本发明提供了FGF家族的蛋白质类似物。这些类似物比相应的天然存在的蛋白质更加稳定。增强的稳定性是通过在蛋白质氨基酸序列的一个已鉴定为环形成区域,用至少一个具有较高环形成潜能的氨基酸替代一个具有较低环形成势能的氨基酸来获得的。本发明的类似物特别适用于治疗。

Description

具有增强稳定性和生物活性的酸 性成纤维细胞增长因子类似物
背景技术
有时被称为软组织生长因子的许多蛋白质因子可介导组织损伤如创伤或烧伤之后的复杂的愈合过程,新细胞生长和分化需要这些因子用于替代损伤的组织。这类软组织生长因子包括一个成纤维细胞生长因子(FGFs)的蛋白质家族。对于各种上皮、间质、神经起源的细胞FGFs是促有丝分裂和趋药性的。另外,FGFs是促血管形成的,即他们能刺激血管的形成。FGFs家族的成员包括酸性FGF,碱性FGF、KGF、Int-2、HST、FGF-S和FGF。
酸性FGF(aFGF)和碱性FGF(bFGF)被认为是FGF家族的两个“原始”成员。已经确定aFGF和bFGF起源于同一祖先基因,除具有相同的内含子/外显子结构外,两个分子具有大约55%的序列等同性。尽管不排除存在特殊的aFGF和bFGF受体,但是酸性FGF和bFGF结合于同样受体也是已知的。在不同组织中发现了几种分子量形式的aFGF和bFGF。然而,Southern印迹试验表明对于aFGF和bFGF各自只有一个基因,这些分子之间的差别可能是由于翻译后的加工造成的。在体外和体内,对于许多种类的中胚层和神经外胚层起源的细胞类型酸性和碱性FGF是分裂素,并能诱导血管形成(参见,例如Gospodarowicz等(1979)),Exp.Eye.Res,28:501-514。尽管在大多数生物测试系统中bFGF比aFGF大约有高出十倍的效力,这两类的生物学活性的范围接近相同。
对于多种细胞KGF显示了强有力的促有丝分裂活性并且它结合于aFGF和bFGF也可能结合的Balb/mk角蛋白细胞上的细胞表面受体(Bottaro et al(1990),J.Biol.Chem.265:12767-12770),但是,KGF与已知的FGFs(即aFGF和bFGF)的区别在于它对于成纤维细胞或内皮细胞不能促有丝分裂。Rubin et al.,(1989),Proc.Natl.Acad.Sci.USA,86:802-806。在NIH/3T3成纤维细胞上还有不同于aFGF和bFGF受体的KGF受体该受体不能与KGF相互作用。Bottaro et al.。

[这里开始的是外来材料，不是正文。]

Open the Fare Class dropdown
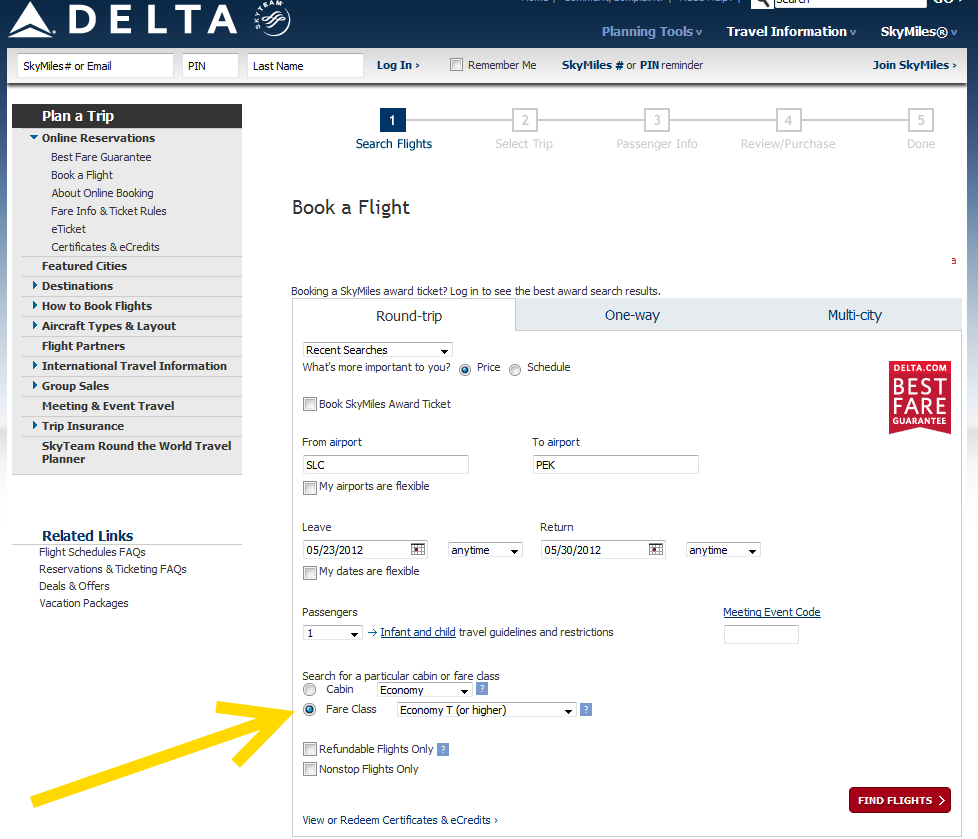tap(486, 710)
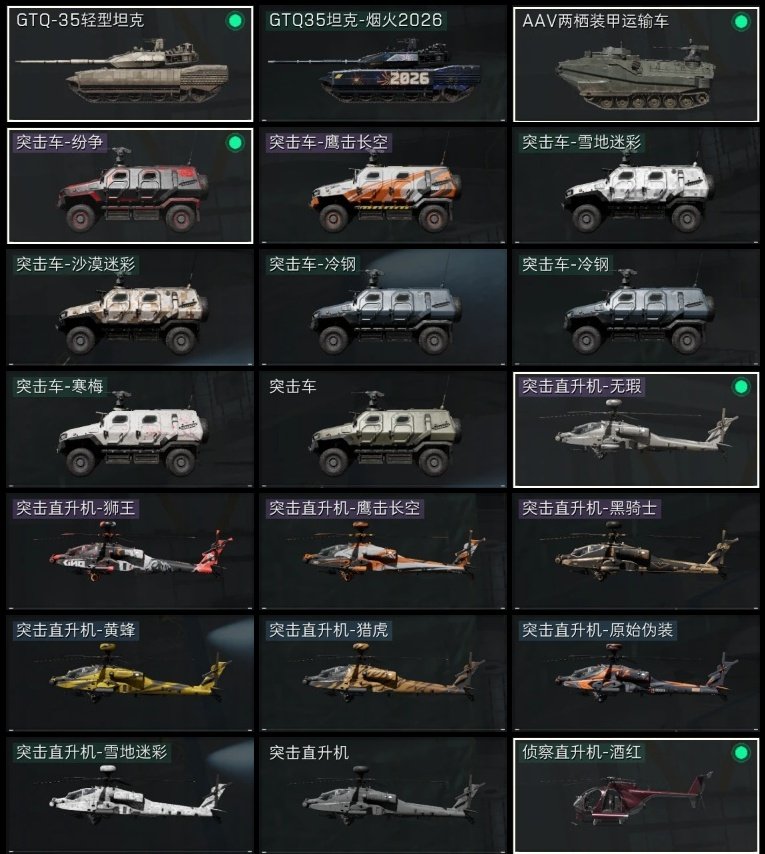
Task: Select the default 突击直升机 card
Action: click(383, 796)
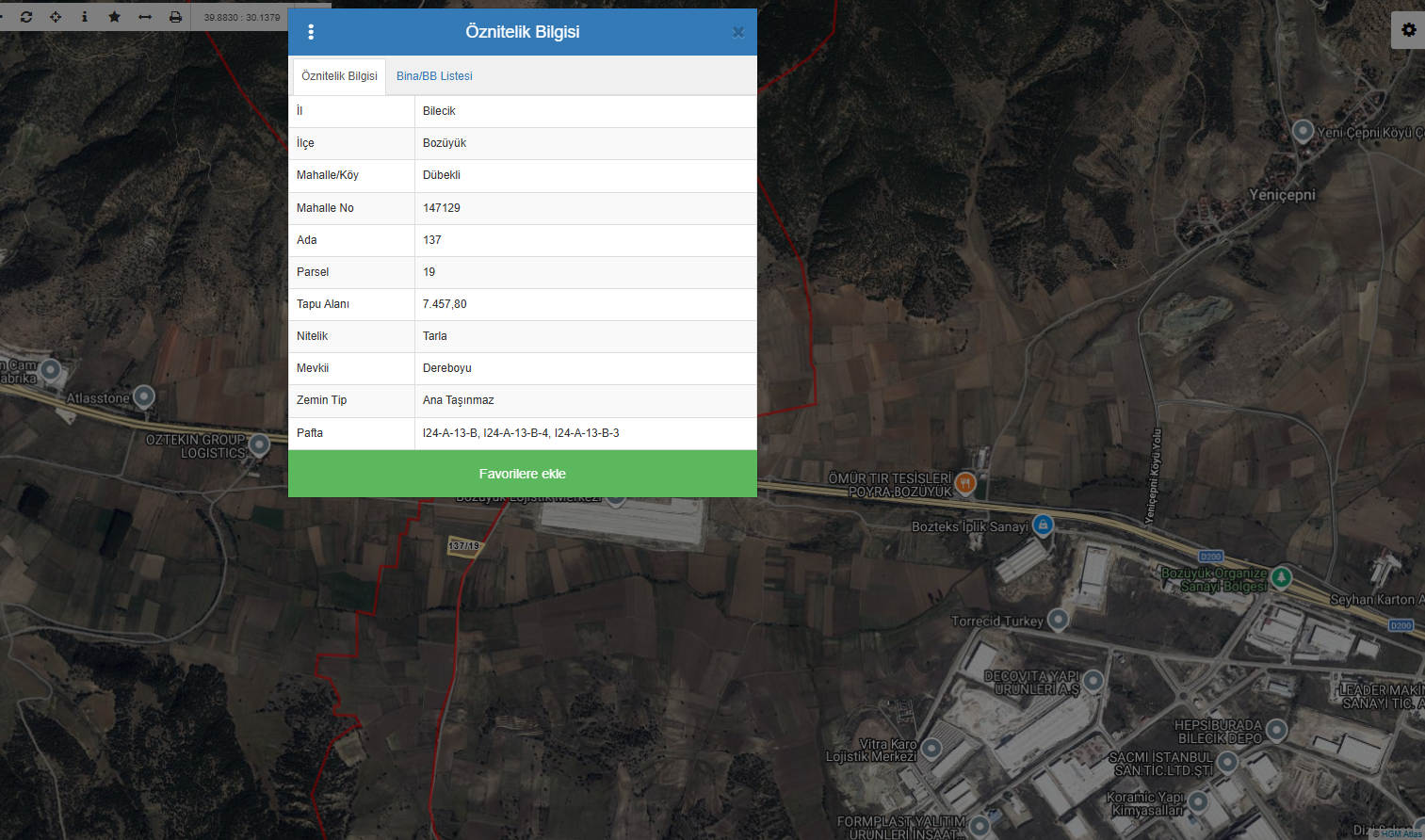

aFGF和bFGF的一个共同的明显的特性是这些因子与肝素紧密结合的趋势。aFGF具有一个阴离子等电点,它表现出来的与肝素的亲和力比bFGF弱(Thomas et al(1984),Proc.Natl.Acad.Sci.,USA82:6409-6413)。aFGF和bFGF的这一独特的肝素结合特性大大有利于这些因子的纯化。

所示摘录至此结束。